The menu options are: Margherita $12 (basil), Marinara $9 (oregano and garlic), Napoletana $13 (oregano, garlic, anchovy), Funghi $14 (basil and mushrooms), Prosciutto e Rucola $19 (prosciutto, arugula), Prosciutto Crudo $18 (basil, prosciutto crudo), Capricciosa $20 (proscuitto cotto, artichokes, mushrooms, black olives, basil), Diavola $16 (sopressatta (hot) basil, finished with chili oil), Quattro Formaggi $19 (gorgonzola, emmental, basil), Bianca $17 (roasted garlic, roasted onion, oregano, gorgonzola).
After much deliberation, we decided to go with the Napoletana, because we wanted to try one of their most basic pies, but we both wanted a bit of a salty kick and to try anchovies (we were anchovy rookies and feeling really curious). We watched the pizza chefs eagerly, pretty much drooling, as they assembled our Napoletana. After assembling, they threw it in the oven, and then finished it liberally with a dousing of olive oil. Our pizza was brought to our table around 10 minutes after we placed our order.
These are gorgeous looking pizzas. The thin crust rises a little uneven from the extreme heat, with a slight singe and blistering. The tomato sauce is a vibrant red and the additional ingredients give a nice texture and hearty appearance.
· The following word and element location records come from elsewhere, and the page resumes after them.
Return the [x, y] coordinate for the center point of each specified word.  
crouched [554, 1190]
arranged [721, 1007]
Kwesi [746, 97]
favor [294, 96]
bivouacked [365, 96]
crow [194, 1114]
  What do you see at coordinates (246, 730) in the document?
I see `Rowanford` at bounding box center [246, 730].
The crust is sturdy but nice and thin throughout. It's slightly crunchy, puffy, and beautifully chewy with a slightly salty and sour taste. The middle of the pizza is soft and tender, but not wet and soggy. As nice as the crust was, it really let the beautiful fresh flavours of the minimal toppings shine. The tomato sauce tasted as vibrant and fresh as it looked, the cheese was light and savoury and salty, and the roasted garlic chunks and salty delicious anchovies were like little flavour bombs.
The pizzas are served with rosemary infused olive oil and chili infused olive oil. The chili oil was nice with a ever-so-slight spice that gave a subtle kick to the plain crust and the rosemary oil had an awesome scent, rich flavour and fresh taste. I wish the chili oil was spicier, because I love spicy dips, but it was nice to have some condiments and dipping sauces available.
Throughout the meal, the service was wonderful. The host/ Maitre D did a fantastic job welcoming us and made the short wait a complete non-issue. Staff was attentive and quick to answer any questions. The staff was all extremely knowledgable and enthusiastic about the restaurant and the food itself. We weren't rushed and once we ordered, the wait time until our pizza arrived was very brief.
We had a really nice dining experience at Nicli and I highly recommend this as a perfect place to get some amazing pizza.